In today’s NHL, with offense at a three-decade high and more east-west play than ever, being small no longer kills your chances at success. Right winger Justin Poirier, all 5-foot-8 and 181 pounds of him, is a prospect born into the ideal generation.
On Saturday at the Sphere in Las Vegas, the Carolina Hurricanes selected select Poirier in the fifth round, No. 156 overall. He is the younger brother of Jeremie Poirier, a defenseman selected by the Calgary Flames in Round 3 of the 2020 Draft.

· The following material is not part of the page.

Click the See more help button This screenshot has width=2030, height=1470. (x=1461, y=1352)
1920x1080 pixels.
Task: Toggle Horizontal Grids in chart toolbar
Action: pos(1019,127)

Poirier was the QMJHL’s No. 1 goal scorer past season, burying 51 goals in 68 games with the Baie-Comeau Drakkar. He outscored the league’s No. 2 sniper by six goals and became the first 17-year-old QMJHLer to score 50 goals since Sidney Crosby. Poirier’s playoff performance was utterly jaw-dropping; he ripped home 18 goals in 17 games, helping the Drakkar reach the Final. No QMJHL player has matched that playoff goal total in the past five years, and he averaged the most playoff goals per game of any player with 15 or more games played in the past 15 years.
Aside from size, Poirier, who turns 18 in September, has pretty much every other tool you want from a goal scorer. He has the hockey sense to find soft spots in defensive coverage. He can catch passes off the rush and uncork a quick release. For a small player, he’s also extremely aggressive as a forechecker. He possesses a lethal one-timer that should make him a power-play weapon, too.
His skating does not earn top marks, however, and his compete level has been known to wane at times. Poirier has the profile of a player who needs to be in a team’s top six to make sense as an NHLer, and that means he may require multiple years of farm development before he’s ready.